Stated task:
Substitute "caption" for "label" in the stretch from the line containing "Task: Tap the circled letter A button marker" through the line containing "Action: [176, 283]", and write out only those lines with nothing else changed.

==========

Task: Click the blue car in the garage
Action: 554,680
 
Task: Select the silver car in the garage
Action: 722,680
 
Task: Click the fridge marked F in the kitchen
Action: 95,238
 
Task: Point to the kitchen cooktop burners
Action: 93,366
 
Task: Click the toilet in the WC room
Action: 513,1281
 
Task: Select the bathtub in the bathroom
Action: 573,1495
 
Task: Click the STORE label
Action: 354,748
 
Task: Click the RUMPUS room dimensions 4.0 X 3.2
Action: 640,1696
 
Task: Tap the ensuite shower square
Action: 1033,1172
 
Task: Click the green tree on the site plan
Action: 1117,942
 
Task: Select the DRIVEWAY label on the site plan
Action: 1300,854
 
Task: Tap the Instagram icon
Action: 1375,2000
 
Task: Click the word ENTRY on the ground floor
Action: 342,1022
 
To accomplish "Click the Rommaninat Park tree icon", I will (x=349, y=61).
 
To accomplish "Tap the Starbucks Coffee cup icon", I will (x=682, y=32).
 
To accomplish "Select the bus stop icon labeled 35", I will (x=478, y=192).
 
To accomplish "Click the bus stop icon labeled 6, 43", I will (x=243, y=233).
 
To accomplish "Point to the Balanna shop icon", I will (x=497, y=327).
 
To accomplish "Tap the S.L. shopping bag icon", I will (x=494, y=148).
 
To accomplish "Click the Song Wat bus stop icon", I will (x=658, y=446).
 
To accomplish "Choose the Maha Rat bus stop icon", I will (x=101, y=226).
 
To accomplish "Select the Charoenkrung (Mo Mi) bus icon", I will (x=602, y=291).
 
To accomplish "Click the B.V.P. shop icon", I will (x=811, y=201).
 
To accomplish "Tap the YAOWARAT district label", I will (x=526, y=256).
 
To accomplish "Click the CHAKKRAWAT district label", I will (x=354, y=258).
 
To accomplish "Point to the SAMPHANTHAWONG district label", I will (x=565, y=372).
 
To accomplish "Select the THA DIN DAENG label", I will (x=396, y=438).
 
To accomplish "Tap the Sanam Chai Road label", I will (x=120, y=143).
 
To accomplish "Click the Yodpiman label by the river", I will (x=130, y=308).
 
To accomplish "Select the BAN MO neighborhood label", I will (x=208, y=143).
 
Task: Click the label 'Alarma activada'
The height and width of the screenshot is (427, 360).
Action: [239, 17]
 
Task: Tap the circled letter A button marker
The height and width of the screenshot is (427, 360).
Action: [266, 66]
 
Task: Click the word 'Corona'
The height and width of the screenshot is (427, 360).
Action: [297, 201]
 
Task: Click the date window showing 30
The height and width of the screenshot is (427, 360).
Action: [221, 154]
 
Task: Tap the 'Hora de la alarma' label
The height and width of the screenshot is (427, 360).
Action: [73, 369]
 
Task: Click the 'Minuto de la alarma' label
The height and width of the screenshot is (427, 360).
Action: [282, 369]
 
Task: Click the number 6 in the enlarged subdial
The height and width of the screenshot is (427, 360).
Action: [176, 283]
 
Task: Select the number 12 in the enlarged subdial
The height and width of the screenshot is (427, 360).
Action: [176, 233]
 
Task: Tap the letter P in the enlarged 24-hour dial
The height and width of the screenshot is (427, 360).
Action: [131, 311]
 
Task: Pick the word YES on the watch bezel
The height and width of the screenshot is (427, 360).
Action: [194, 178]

==========

Answer to the exercise:
Task: Tap the circled letter A button marker
The height and width of the screenshot is (427, 360).
Action: [266, 66]
 
Task: Click the word 'Corona'
The height and width of the screenshot is (427, 360).
Action: [297, 201]
 
Task: Click the date window showing 30
The height and width of the screenshot is (427, 360).
Action: [221, 154]
 
Task: Tap the 'Hora de la alarma' caption
The height and width of the screenshot is (427, 360).
Action: [73, 369]
 
Task: Click the 'Minuto de la alarma' caption
The height and width of the screenshot is (427, 360).
Action: [282, 369]
 
Task: Click the number 6 in the enlarged subdial
The height and width of the screenshot is (427, 360).
Action: [176, 283]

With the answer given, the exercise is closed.